In a small research lab in Memphis, scientists have found a promising new way to attack one of childhood leukemia's toughest targets—and they did it by going after a different protein entirely.

Most children with leukemia today survive. But a small group with a specific genetic feature called KMT2A rearrangements still face a harder road. Their cancers are driven by powerful proteins like MYC and HOXA9 that have been nearly impossible to target with existing drugs. MYC in particular has earned the label "undruggable"—its structure and role in the body make it a notoriously difficult target.

Now, researchers at St. Jude Children's Research Hospital have discovered that blocking a protein called RBM5 can effectively cut the brakes on MYC, destabilizing it and causing cancer cells to die. In mouse models of this aggressive leukemia, removing RBM5 more than doubled survival time. Crucially, removing RBM5 from normal blood-forming stem cells caused no damage at all—a sign that future treatments targeting this pathway might be both effective and safe.

"When we removed RBM5 from leukemic stem cells, we doubled survival in our mouse models, but when we removed it from normal blood-forming stem cells, we saw no effect on hematopoiesis," said Dr. Chunliang Li, a co-corresponding author of the study. "That makes it a promising candidate for developing more precise, less toxic therapies."

The team, led by first author Mengli Zhang, found that RBM5 physically interacts with MYC inside cancer cells. Without RBM5 present, MYC can no longer hold onto the DNA regions that activate its own growth signals.

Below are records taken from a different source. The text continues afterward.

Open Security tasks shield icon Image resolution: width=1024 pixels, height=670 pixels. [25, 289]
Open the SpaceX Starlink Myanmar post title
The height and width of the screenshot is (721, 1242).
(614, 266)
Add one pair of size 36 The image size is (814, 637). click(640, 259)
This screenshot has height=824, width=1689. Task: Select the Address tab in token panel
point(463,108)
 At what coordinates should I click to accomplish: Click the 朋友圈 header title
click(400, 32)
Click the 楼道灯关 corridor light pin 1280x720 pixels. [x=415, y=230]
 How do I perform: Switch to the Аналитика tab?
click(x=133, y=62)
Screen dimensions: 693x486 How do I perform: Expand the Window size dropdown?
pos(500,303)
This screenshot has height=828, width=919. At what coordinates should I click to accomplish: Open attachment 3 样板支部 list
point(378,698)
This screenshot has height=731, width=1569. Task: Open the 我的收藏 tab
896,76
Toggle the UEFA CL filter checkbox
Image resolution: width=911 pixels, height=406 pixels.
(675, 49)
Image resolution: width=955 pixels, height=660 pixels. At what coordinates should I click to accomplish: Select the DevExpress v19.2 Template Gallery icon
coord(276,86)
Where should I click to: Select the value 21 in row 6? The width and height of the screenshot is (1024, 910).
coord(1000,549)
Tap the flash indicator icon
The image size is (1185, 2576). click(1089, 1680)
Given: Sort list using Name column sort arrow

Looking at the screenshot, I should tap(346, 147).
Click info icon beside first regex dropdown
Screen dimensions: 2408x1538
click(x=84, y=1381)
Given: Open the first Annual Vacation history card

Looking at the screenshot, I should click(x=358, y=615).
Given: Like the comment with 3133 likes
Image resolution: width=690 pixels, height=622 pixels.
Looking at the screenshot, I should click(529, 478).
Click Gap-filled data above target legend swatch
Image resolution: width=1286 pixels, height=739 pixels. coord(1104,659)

The cancer's self-reinforcing loop breaks down, and the leukemia cells eventually die.

The findings, published in the journal Leukemia, suggest a new strategy: instead of trying to hit MYC directly—which scientists have struggled to do for decades—researchers could aim at RBM5 instead, disrupting the partnership that keeps MYC active.

"If we can find a way to disrupt the physical interaction between these two proteins, we may have found a way to destabilize MYC in leukemia cells," Li said. "That gives us a new therapeutic direction for these difficult-to-treat subtypes."

The research is still early. The team plans to continue studying how RBM5 and MYC work together, with the goal of eventually developing drugs that could be tested in clinical trials. But for children and families facing these harder-to-treat leukemias, the discovery offers a meaningful new avenue of hope.